Genova, indagini anche in Provincia

da Genova
Sembra un pozzo senza fondo, una piovra dai tentacoli infiniti questa tangentopoli al pesto, con ramificazioni continue che fanno emergere nell’inchiesta di Genova, filoni sempre nuovi. Da una parte c’è uno dei cinque finiti in manette, l’imprenditore Roberto Alessio, che ammette di aver dato soldi al portavoce del sindaco, Stefano Francesca, lui pure in carcere, per la campagna elettorale del sindaco Marta Vincenzi, aggiungendo però che i membri del «comitato d’affari» avrebbero tenuto per sé i fondi. Dall’altra parte l’inchiesta sembra allargarsi alla Provincia. Dalle intercettazioni emergono infatti «voti di scambio» che avrebbero agevolato la vittoria del presidente Alessandro Repetto, ex Margherita ora Pd. Fu una vittoria sudata al ballottaggio quella di Repetto (contro la candidata del centrodestra Renata Oliveri), per la cui elezione sembra si sia mosso, nella speranza di ottenere un assessorato in cambio, Salvatore Ottavio Cosma esponente dell’Udeur che, da quanto emergerebbe dalle intercettazioni raccolte, avrebbe tentato contatti con l’imprenditore calabrese Gino Mamone, proprietario di Eco.Ge, proponendogli in cambio di aiuto un appalto per la costruzione di un parcheggio in riviera. Questo fa il paio con un’altra serie di intercettazioni raccolte in telefonate e colloqui tra Massimo Casagrande e Claudio Fedrazzoni, ex consiglieri comunali ds, che sembrano aver lavorato per creare una fitta rete di relazioni tra imprenditoria e politica, coinvolgendo l’imprenditore delle carni Roberto Alessio.
In un noto ristorante genovese Casagrande, Fedrazzoni e gli allora consulenti della campagna elettorale della Vincenzi, Morettini e Francesca, si incontrano con Alessio. È il 17 maggio, cioè dieci giorni prima delle elezioni amministrative. Alessio, in cambio di futuri appalti, dice: «Io ho solo bisogno della causali... cioè bisogna trovare un accordo con quelli che... o fa la convention o vuole i volantini. (...) Per voi la cifra non sarà importante, per noi lo è». Nelle intercettazioni finisce anche il nome di Domenico Crupi, all’epoca direttore della Sanità in Regione Liguria. Fedrazzoni lo considera «inaffidabile», e parlando con Alessio dice: «Se l’è fatta un’assicurazione sulla vita? Perché se va avanti così... ». E ritorna il nome dell’ex assessore allo Sport Paolo Striano, anche lui ex Margherita e uomo di punta dell’allora segretario regionale del partito di Rutelli, Rosario Monteleone, ora Udc. «Striano si piazza all’assessorato ma io sono il consulente omnicomprensivo», dice Casagrande in una conversazione con una segretaria del Comune: «Qualsiasi cosa deve fare chiama me chiama... l’ho fatto votare da tutti... perché Striano, diciamo, mi deve tanto a me... ». Alla replica della segreteria comunale: «Oh belin, stai diventando mafioso pure tu», Casagrande risponde: «Mafioso, mafioso, mafioso eh... proprio, sono come dire ormai corrente Monteleone».

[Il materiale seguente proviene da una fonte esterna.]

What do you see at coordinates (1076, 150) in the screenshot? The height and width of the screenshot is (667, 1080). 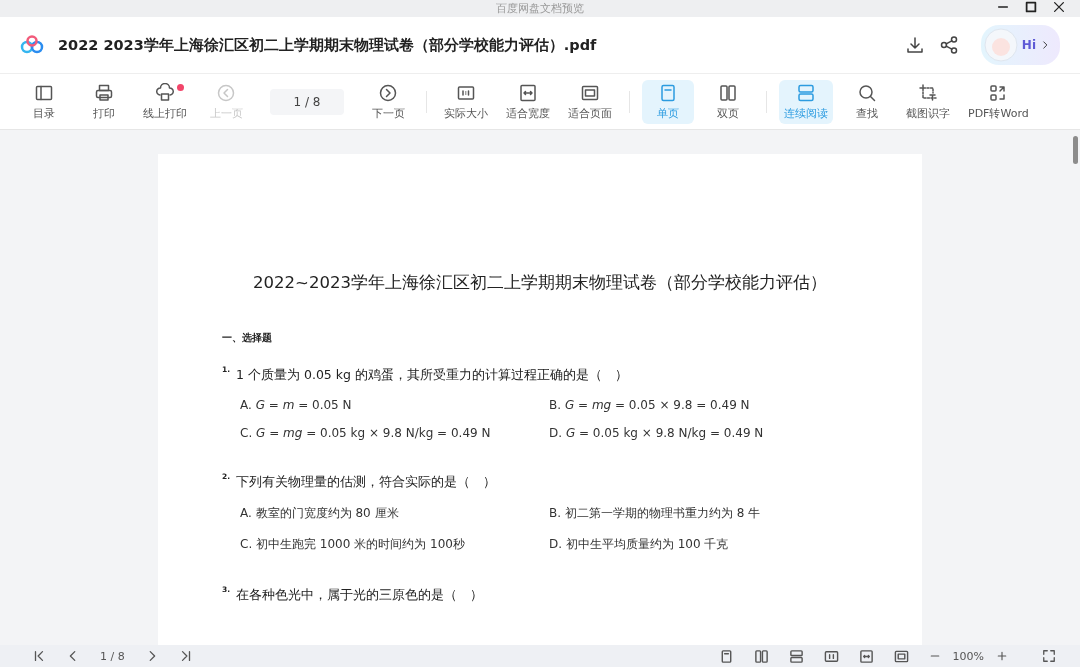 I see `scrollbar-thumb` at bounding box center [1076, 150].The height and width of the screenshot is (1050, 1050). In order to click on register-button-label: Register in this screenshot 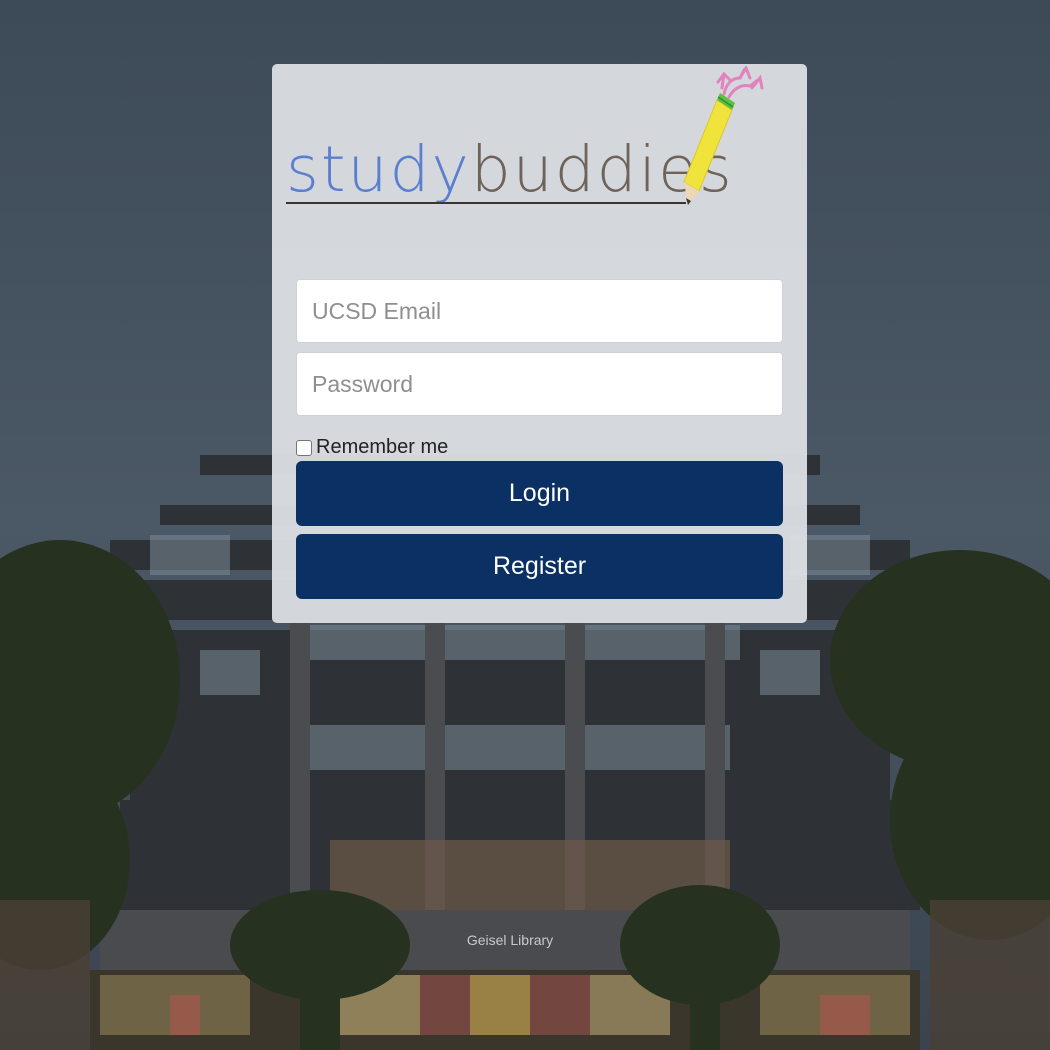, I will do `click(540, 566)`.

Ma i nomi di esponenti dell’allora Margherita compaiono anche in altri verbali.

Come quello di Paolo Veardo, attuale assessore con delega alla Scuole, che l’imprenditore della carni Alessio vorrebbe contattare: «Passaggi ne abbiamo fatti... cioè lui sa come si chiama la ditta che è una ditta vicina a Bertone, sa che Bertone è uomo di Bagnasco. Sa tutte le cose che deve sapere».